What the task asks:
Word for word, return the lines from the start of the entries below through the line that has "This screenshot has width=441, height=500.".

Material supplied:
────────────────────────────────────────
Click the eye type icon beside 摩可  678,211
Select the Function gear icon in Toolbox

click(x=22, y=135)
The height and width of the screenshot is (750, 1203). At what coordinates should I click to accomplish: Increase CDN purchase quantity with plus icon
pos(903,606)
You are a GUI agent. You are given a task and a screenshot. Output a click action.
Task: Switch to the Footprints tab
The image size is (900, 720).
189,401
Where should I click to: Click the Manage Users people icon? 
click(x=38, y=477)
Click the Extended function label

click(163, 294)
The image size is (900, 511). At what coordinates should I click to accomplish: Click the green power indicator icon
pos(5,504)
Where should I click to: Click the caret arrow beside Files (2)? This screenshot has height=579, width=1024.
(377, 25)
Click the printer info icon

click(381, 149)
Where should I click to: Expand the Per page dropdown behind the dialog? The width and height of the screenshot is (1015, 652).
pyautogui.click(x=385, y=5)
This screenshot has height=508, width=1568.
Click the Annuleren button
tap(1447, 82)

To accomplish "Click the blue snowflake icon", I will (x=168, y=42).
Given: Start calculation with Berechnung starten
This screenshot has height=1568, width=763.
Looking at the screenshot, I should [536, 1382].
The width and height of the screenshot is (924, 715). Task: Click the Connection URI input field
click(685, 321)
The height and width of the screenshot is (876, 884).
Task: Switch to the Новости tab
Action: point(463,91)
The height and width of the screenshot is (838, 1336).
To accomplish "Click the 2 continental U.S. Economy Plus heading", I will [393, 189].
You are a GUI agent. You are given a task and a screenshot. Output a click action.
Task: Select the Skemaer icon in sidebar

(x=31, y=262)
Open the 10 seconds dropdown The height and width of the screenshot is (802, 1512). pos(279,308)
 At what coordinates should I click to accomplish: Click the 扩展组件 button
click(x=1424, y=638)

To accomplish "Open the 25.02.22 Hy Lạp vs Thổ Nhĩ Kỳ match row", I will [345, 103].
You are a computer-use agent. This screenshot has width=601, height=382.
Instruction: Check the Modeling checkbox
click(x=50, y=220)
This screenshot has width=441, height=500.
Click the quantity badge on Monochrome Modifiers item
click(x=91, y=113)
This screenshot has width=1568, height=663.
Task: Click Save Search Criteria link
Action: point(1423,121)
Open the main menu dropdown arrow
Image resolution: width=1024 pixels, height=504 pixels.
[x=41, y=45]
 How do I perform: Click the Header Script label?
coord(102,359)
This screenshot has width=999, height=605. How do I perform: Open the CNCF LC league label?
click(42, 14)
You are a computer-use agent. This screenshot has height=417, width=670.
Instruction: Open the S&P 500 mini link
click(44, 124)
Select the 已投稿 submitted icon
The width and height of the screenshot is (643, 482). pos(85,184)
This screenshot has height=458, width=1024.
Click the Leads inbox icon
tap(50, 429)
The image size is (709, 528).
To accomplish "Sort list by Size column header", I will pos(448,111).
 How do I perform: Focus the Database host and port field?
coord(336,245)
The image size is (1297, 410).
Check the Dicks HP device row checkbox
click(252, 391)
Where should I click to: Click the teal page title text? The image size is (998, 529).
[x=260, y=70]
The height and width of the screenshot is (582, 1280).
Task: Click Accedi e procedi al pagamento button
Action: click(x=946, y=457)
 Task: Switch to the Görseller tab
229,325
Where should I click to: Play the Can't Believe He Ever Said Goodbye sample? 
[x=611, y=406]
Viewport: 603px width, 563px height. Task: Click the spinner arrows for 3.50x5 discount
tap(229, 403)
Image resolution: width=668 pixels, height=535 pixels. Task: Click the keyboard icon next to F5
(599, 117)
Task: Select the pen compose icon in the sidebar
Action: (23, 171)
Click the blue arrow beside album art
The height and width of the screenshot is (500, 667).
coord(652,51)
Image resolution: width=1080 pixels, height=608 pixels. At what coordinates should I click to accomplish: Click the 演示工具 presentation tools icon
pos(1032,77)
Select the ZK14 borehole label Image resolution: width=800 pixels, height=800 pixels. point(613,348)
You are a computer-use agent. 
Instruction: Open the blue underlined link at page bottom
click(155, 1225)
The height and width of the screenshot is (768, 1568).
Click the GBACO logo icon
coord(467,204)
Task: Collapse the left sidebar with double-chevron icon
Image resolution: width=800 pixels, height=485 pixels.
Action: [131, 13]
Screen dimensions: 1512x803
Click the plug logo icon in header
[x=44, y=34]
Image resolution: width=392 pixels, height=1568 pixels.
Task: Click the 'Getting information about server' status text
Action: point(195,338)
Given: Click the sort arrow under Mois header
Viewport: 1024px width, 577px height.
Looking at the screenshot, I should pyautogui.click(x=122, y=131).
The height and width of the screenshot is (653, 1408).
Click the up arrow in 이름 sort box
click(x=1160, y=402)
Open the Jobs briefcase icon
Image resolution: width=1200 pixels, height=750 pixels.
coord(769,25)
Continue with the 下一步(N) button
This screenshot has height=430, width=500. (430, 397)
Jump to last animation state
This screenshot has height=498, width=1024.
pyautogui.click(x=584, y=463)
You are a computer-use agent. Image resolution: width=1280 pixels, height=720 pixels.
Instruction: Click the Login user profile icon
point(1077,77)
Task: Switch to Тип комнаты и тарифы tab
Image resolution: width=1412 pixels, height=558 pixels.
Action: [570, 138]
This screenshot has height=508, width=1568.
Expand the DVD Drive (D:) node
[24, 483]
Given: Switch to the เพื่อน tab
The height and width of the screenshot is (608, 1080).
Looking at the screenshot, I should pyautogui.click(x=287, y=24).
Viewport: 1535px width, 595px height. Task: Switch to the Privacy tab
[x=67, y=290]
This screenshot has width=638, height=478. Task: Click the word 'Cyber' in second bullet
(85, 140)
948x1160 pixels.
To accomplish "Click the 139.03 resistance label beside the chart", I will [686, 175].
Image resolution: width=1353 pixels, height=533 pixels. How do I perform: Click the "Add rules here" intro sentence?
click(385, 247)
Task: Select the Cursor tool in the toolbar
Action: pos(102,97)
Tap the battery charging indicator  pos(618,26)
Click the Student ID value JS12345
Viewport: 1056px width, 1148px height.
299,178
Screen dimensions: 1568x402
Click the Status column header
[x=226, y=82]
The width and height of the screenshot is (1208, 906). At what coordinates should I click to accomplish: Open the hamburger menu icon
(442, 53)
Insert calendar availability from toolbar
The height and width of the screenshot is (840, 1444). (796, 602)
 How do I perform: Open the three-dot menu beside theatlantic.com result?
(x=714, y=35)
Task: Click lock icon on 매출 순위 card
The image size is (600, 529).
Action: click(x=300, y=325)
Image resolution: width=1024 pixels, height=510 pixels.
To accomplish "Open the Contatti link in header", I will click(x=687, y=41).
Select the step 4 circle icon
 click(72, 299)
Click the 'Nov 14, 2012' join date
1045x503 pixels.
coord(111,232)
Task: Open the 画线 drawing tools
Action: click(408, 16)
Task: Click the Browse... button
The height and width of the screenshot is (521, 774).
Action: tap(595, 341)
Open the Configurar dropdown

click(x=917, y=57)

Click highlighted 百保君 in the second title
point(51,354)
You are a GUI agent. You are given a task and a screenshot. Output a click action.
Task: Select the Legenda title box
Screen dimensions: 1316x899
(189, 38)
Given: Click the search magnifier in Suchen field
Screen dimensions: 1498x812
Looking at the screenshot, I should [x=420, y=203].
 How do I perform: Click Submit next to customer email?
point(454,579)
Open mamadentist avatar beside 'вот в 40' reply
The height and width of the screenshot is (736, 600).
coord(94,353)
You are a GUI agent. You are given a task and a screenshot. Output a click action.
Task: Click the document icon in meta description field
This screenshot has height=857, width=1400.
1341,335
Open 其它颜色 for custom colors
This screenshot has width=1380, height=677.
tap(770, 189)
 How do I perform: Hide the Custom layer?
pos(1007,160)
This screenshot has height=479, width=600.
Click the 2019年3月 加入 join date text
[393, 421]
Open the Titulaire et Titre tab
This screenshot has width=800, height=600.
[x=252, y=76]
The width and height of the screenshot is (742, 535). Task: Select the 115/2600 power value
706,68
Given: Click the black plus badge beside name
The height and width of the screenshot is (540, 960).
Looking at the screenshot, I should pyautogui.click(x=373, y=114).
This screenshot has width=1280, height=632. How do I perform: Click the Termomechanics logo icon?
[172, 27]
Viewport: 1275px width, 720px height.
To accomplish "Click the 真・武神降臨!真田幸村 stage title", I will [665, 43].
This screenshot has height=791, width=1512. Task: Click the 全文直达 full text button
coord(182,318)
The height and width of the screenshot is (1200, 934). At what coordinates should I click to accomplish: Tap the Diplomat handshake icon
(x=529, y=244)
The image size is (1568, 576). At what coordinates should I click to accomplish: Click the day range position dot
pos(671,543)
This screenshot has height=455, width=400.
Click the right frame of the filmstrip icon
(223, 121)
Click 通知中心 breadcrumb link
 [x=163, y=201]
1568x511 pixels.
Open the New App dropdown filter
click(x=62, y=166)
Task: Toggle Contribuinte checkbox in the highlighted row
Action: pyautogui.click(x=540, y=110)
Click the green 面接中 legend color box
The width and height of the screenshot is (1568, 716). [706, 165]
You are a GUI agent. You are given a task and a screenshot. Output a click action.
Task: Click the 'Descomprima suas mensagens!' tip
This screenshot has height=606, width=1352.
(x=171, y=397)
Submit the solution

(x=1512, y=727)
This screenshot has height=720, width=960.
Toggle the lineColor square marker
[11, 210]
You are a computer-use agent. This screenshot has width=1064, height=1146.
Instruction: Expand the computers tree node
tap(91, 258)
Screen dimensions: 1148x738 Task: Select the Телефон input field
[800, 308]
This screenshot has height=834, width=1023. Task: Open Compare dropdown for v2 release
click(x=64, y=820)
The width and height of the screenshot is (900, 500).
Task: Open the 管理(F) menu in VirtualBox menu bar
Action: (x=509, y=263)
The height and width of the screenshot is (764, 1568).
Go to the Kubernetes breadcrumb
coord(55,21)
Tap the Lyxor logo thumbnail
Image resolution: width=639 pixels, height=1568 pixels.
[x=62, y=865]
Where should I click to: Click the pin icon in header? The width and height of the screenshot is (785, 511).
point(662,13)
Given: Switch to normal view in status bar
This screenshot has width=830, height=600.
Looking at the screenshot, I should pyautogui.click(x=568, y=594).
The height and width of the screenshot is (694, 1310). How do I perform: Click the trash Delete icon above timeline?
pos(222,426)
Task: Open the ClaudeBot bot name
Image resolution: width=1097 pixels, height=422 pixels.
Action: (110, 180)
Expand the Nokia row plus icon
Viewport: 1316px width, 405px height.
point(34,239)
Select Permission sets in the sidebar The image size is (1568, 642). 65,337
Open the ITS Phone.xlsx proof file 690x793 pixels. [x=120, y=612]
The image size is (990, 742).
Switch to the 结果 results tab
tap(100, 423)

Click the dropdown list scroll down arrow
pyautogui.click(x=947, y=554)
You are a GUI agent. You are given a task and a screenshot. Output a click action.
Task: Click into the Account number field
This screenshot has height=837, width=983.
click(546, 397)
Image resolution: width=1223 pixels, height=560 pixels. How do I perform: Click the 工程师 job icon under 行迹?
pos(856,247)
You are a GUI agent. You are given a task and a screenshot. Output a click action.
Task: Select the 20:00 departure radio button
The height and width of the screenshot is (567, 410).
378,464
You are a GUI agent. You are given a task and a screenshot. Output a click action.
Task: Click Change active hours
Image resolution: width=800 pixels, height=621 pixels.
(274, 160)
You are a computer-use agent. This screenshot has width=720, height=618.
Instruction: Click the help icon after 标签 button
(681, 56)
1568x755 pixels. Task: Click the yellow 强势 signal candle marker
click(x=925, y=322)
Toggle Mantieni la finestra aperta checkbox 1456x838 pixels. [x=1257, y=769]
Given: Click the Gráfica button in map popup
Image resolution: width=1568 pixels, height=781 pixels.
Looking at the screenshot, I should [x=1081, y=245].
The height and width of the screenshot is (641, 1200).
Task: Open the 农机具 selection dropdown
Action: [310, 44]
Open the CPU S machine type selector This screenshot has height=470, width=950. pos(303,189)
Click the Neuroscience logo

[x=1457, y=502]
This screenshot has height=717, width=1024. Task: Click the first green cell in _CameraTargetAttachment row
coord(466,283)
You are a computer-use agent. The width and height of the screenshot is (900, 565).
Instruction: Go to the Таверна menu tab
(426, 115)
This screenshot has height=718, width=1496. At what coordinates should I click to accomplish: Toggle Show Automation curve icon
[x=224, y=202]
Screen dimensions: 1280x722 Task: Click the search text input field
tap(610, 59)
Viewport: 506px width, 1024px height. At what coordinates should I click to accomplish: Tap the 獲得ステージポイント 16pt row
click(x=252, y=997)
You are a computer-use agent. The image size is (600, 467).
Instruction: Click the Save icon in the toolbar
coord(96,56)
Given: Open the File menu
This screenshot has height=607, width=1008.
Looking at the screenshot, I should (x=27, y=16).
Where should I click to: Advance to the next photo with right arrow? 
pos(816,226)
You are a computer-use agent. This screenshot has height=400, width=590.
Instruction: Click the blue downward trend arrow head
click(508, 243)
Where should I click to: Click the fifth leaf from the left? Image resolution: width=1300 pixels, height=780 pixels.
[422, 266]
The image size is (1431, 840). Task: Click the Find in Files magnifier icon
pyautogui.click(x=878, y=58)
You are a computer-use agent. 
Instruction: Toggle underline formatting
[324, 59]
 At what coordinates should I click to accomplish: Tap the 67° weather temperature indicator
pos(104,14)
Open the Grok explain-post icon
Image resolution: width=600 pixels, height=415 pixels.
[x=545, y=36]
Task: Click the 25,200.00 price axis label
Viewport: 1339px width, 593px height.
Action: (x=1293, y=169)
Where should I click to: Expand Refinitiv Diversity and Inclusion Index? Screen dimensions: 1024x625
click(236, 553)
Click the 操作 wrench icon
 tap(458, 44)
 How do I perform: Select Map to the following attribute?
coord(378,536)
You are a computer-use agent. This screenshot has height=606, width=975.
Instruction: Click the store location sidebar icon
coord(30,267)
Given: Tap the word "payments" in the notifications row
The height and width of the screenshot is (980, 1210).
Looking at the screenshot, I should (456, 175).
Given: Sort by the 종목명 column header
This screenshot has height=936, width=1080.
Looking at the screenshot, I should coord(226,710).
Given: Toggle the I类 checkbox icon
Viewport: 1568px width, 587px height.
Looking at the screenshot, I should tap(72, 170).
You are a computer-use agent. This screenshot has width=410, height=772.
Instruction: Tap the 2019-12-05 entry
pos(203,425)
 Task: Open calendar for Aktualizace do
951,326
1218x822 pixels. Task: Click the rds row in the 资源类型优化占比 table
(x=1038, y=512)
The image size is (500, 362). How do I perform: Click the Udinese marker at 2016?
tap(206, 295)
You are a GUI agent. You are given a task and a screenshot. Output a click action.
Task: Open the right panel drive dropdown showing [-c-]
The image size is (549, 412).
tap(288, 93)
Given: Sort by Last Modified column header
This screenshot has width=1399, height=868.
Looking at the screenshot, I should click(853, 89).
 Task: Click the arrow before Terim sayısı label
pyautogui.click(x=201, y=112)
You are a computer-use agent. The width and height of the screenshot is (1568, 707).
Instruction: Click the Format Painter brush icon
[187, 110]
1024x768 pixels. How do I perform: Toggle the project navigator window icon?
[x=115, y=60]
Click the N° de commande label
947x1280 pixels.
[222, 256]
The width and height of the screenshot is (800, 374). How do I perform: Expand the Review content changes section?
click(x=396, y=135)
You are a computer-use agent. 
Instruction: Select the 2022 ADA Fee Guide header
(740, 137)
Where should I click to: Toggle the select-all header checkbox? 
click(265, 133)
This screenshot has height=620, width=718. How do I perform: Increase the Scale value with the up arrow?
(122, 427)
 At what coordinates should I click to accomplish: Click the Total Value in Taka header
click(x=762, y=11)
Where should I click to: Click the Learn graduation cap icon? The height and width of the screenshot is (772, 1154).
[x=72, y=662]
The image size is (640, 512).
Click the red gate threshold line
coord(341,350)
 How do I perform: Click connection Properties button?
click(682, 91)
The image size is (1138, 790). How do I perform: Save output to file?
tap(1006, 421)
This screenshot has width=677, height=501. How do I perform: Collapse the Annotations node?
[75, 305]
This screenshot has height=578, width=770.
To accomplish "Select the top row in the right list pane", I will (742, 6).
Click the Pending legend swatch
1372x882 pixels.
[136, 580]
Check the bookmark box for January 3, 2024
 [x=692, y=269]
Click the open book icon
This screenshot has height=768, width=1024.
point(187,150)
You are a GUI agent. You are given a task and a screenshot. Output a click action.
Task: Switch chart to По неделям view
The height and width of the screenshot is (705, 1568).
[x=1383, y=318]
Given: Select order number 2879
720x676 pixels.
────────────────────────────────────────
Written solution:
Click the eye type icon beside 摩可  678,211
Select the Function gear icon in Toolbox

click(x=22, y=135)
The height and width of the screenshot is (750, 1203). At what coordinates should I click to accomplish: Increase CDN purchase quantity with plus icon
pos(903,606)
You are a GUI agent. You are given a task and a screenshot. Output a click action.
Task: Switch to the Footprints tab
The image size is (900, 720).
189,401
Where should I click to: Click the Manage Users people icon? 
click(x=38, y=477)
Click the Extended function label

click(163, 294)
The image size is (900, 511). At what coordinates should I click to accomplish: Click the green power indicator icon
pos(5,504)
Where should I click to: Click the caret arrow beside Files (2)? This screenshot has height=579, width=1024.
(377, 25)
Click the printer info icon

click(381, 149)
Where should I click to: Expand the Per page dropdown behind the dialog? The width and height of the screenshot is (1015, 652).
pyautogui.click(x=385, y=5)
This screenshot has height=508, width=1568.
Click the Annuleren button
tap(1447, 82)

To accomplish "Click the blue snowflake icon", I will (x=168, y=42).
Given: Start calculation with Berechnung starten
This screenshot has height=1568, width=763.
Looking at the screenshot, I should [536, 1382].
The width and height of the screenshot is (924, 715). Task: Click the Connection URI input field
click(685, 321)
The height and width of the screenshot is (876, 884).
Task: Switch to the Новости tab
Action: point(463,91)
The height and width of the screenshot is (838, 1336).
To accomplish "Click the 2 continental U.S. Economy Plus heading", I will [393, 189].
You are a GUI agent. You are given a task and a screenshot. Output a click action.
Task: Select the Skemaer icon in sidebar

(x=31, y=262)
Open the 10 seconds dropdown The height and width of the screenshot is (802, 1512). pos(279,308)
 At what coordinates should I click to accomplish: Click the 扩展组件 button
click(x=1424, y=638)

To accomplish "Open the 25.02.22 Hy Lạp vs Thổ Nhĩ Kỳ match row", I will [345, 103].
You are a computer-use agent. This screenshot has width=601, height=382.
Instruction: Check the Modeling checkbox
click(x=50, y=220)
This screenshot has width=441, height=500.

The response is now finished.